The JupyterLand and Kamino Drama

Beyond the WET launch complications, Jupiter's lending integration through JupyterLand has generated controversy, particularly regarding its relationship with Kamino. The drama centered on Kamino not allowing certain positions to be converted to JupyterLand positions, alongside concerns about how position isolation risks were communicated to users.

This episode illustrates the challenges inherent in Jupiter's strategy of integrating external products rather than building everything internally. When outsourcing key functionality to partners like Fluid for the lending product, Jupiter cannot maintain the same level of quality control and user experience consistency that it could with fully in-house development.

The differentiated approaches between Jupiter's "everything app" strategy and Kamino's specialized focus on credit markets will ultimately be tested by market outcomes. Only time will reveal whether the super-app model or the specialized excellence model proves more successful in DeFi, but both represent legitimate strategic choices with their own trade-offs.

pump.fun's Persistent Revenue Mystery

pump.fun continues to generate substantial daily revenue despite the broader decline in meme coin trading activity, raising questions about the composition and sustainability of that revenue. The platform has consistently produced $1 million or more in daily revenue even as anecdotal experience suggests declining retail participation in meme coin trading.

"I found it so weird that on-chain activity has been down across the board and pump is still doing like $1 million in revenue per day because just from an anecdotal experience, I don't know that many people who are still trading meme coins on a daily basis on pump," Carlos noted. "I'm just wondering what the source of that revenue is."

The shift in market share to Bonk earlier in the year demonstrated the fragility of launchpad economics. Within weeks, approximately 90% of market share shifted from pump.fun to the competing platform, highlighting that launchpads don't truly own end users—the trading actually happens through external applications like Axiom and other trading bots.

pump.fun has responded strategically by working on a mobile app and acquiring Padre, the trading application, demonstrating an understanding that capturing the actual trading interface is essential for sustainable value capture.
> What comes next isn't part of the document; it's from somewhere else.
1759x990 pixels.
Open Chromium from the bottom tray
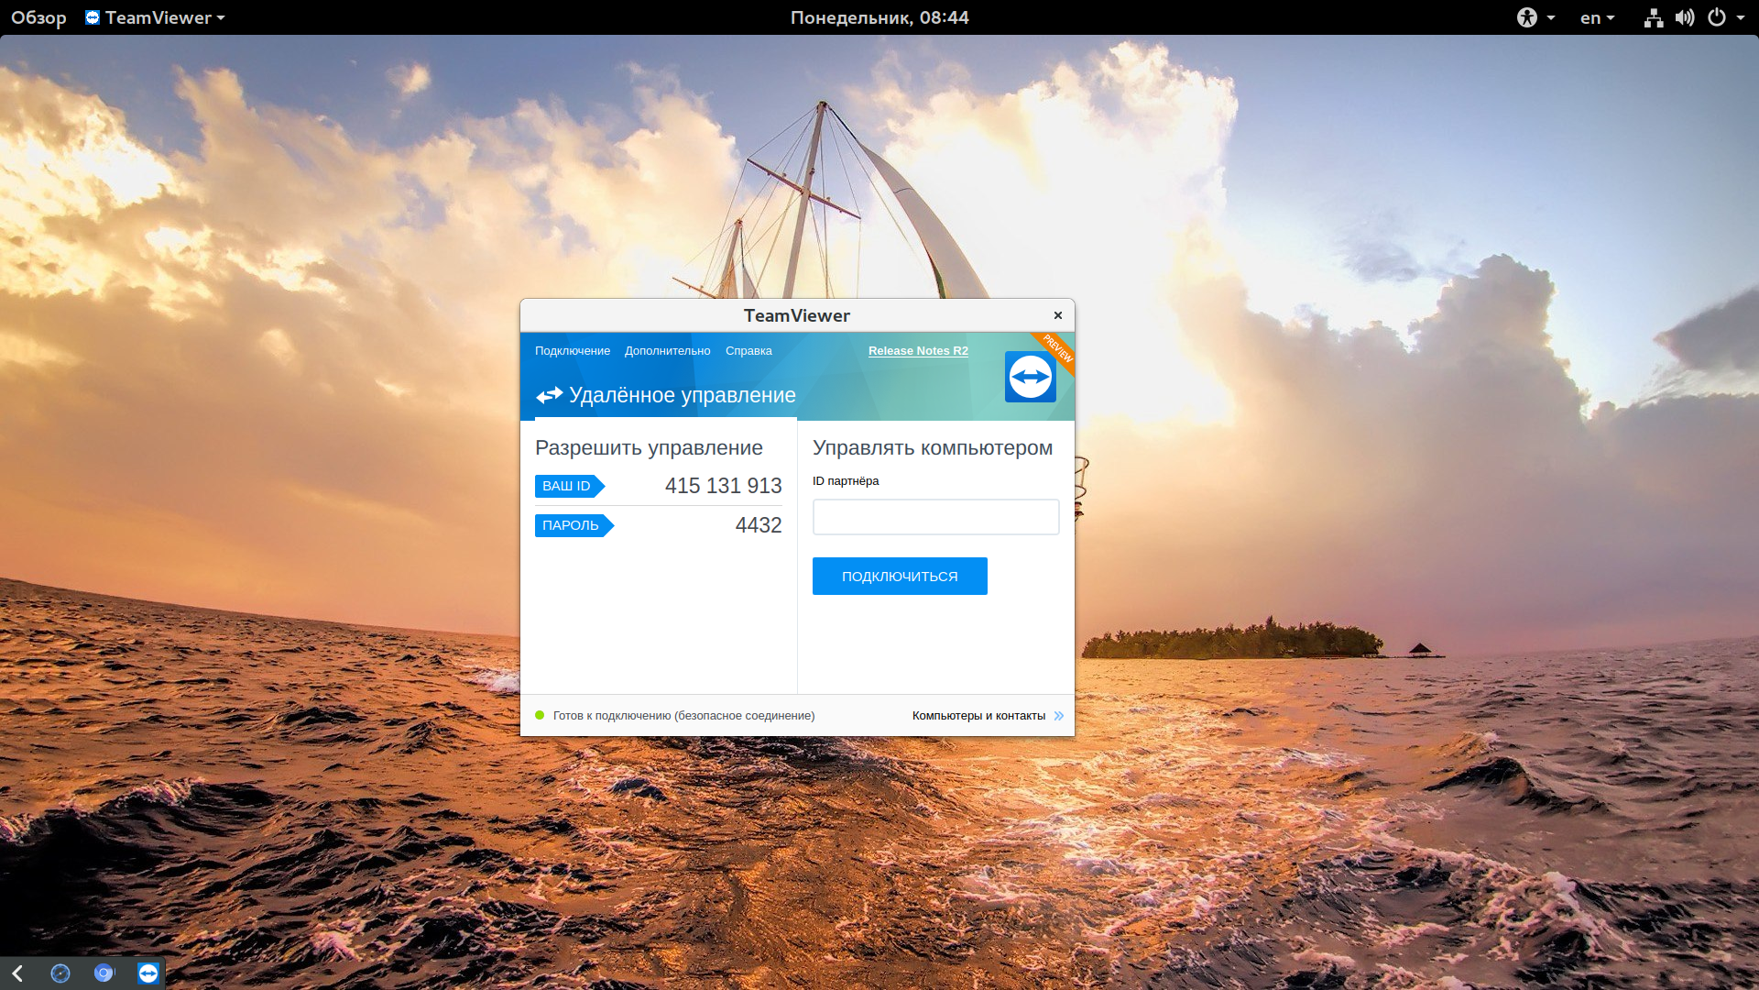tap(104, 973)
However, greater transparency about revenue composition would help address community concerns about sustainability.

Yield-Bearing Assets and DeFi 2.0

One of the most exciting developments within Solana DeFi is the emergence of what Carlos terms "DeFi 2.0"—a new cohort of applications that have gained significant traction even during market drawdowns. Protocols like LoopScale, Exponent, and Hylo have achieved all-time or near all-time highs in total value locked despite SOL declining approximately 40% since September.
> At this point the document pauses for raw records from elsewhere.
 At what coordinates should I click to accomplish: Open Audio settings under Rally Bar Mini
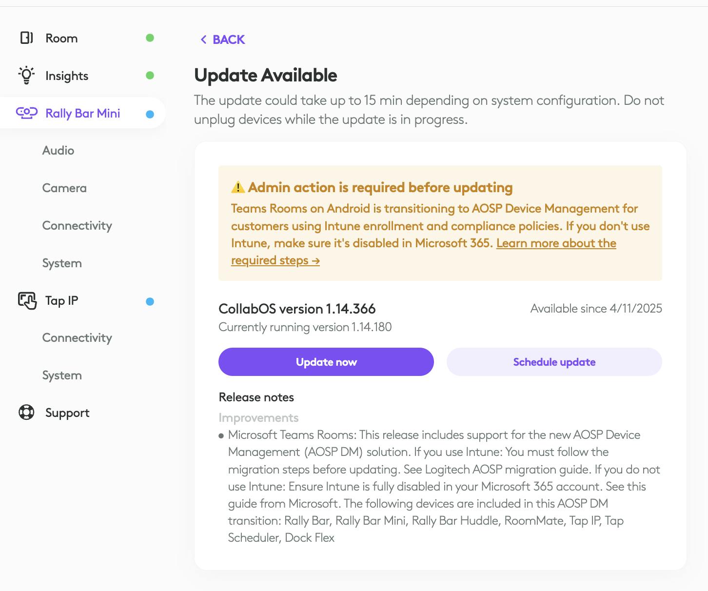[58, 151]
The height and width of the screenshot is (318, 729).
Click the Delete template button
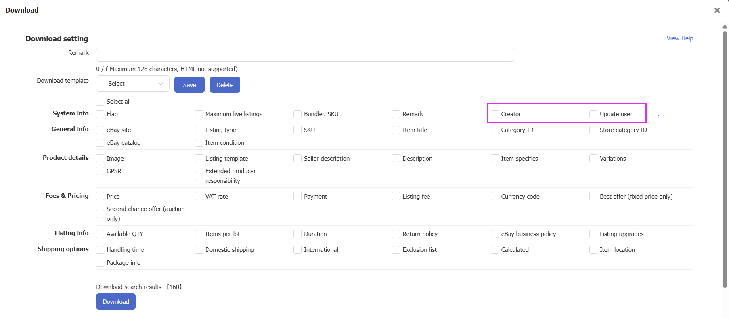(x=225, y=85)
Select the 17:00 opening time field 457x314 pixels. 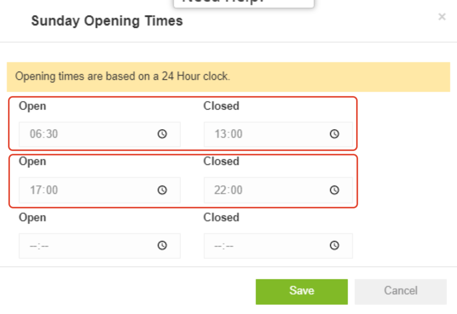[80, 190]
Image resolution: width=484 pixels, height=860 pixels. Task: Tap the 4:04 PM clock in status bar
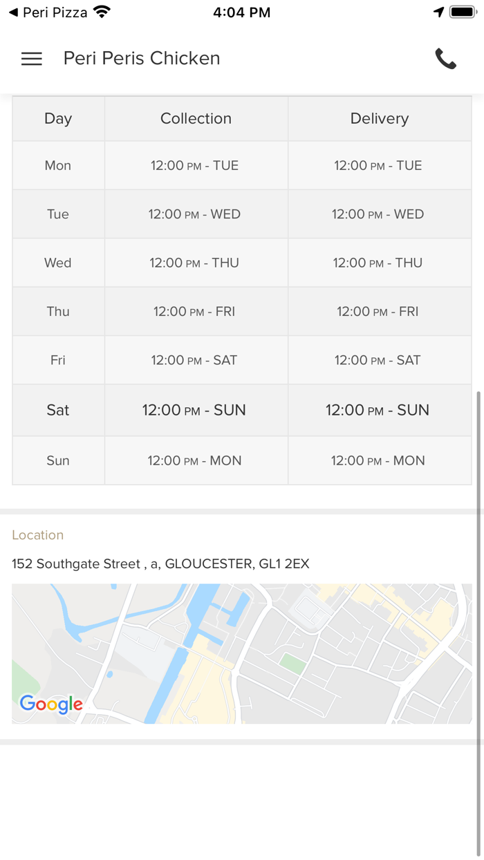(x=242, y=12)
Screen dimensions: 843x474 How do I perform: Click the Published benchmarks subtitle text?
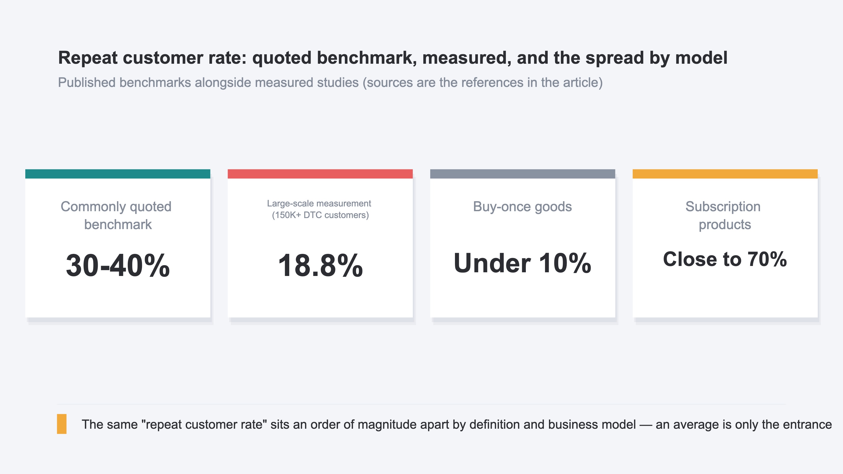pyautogui.click(x=330, y=82)
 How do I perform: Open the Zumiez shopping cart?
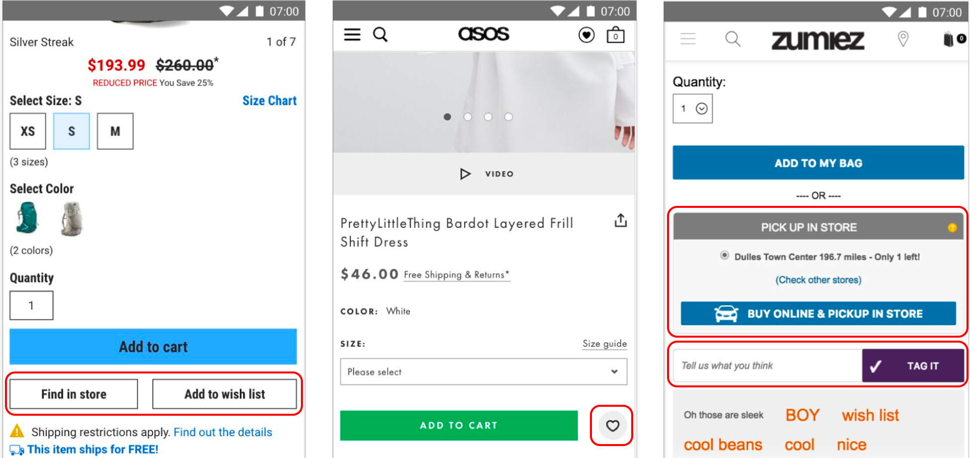(x=949, y=39)
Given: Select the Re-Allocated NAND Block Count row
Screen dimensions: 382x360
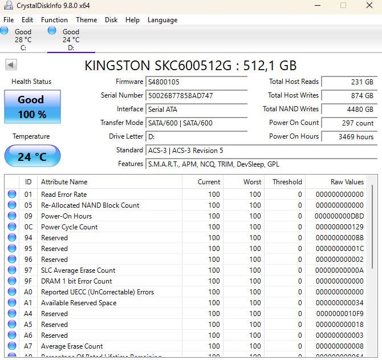Looking at the screenshot, I should [90, 205].
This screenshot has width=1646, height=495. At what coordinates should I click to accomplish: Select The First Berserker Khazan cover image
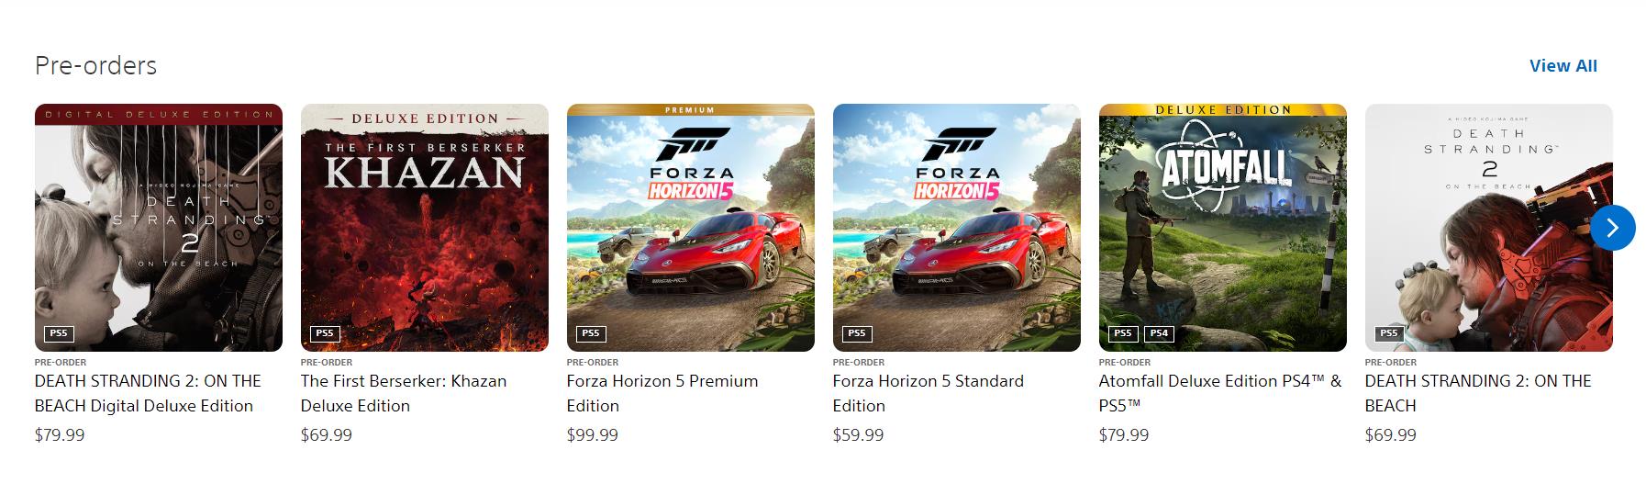pyautogui.click(x=425, y=227)
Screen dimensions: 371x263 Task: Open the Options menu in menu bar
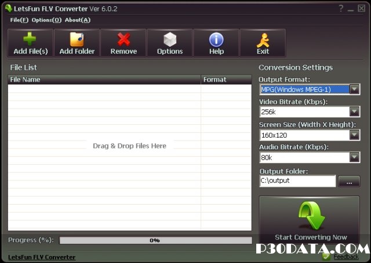46,20
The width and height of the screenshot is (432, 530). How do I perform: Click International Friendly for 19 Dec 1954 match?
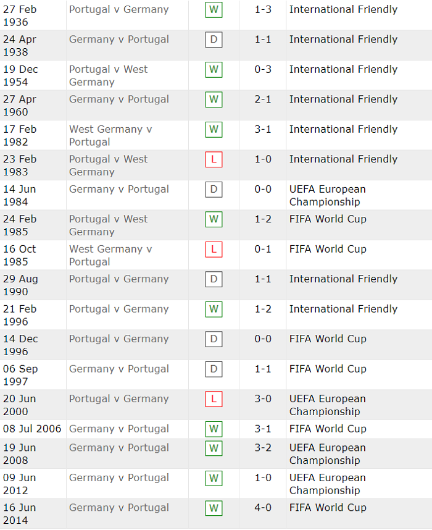[343, 70]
"Which to me signals decreasing reliance on just SOL doing well, and that's an incredibly exciting thing for me," Carlos explained. This reduced correlation with the base asset's price performance represents a maturation of the Solana DeFi ecosystem.

Exponent has emerged as a particularly interesting protocol, functioning similarly to Pendle on Ethereum as a yield-stripping mechanism where users can speculate on yields through principal tokens (PTs) and yield tokens (YTs). The protocol broke $100 million in TVL for the first time earlier in 2024, though initially this was driven largely by Fragmetric's restaking farming. Following that expiry, Exponent has rebuilt to approximately $120 million in TVL, but with a fundamentally different composition.

Crucially, the majority of Exponent's current TVL comes from USD-denominated yield-bearing instruments rather than SOL-linked assets like LSTs or JLP. This shift toward stable-denominated yield assets suggests a more sustainable foundation for the protocol's growth.

New Forms of Yield Coming On-Chain

The Solana ecosystem is seeing an expansion of yield-bearing assets that offer uncorrelated or differentiated return streams. Onri offers yields derived from reinsurance markets, providing returns uncorrelated to crypto market movements. The recent Prime integration with Kamino offers yield from US real estate. Hylo provides cryptonative yield through its HYUSD and Axial mechanics.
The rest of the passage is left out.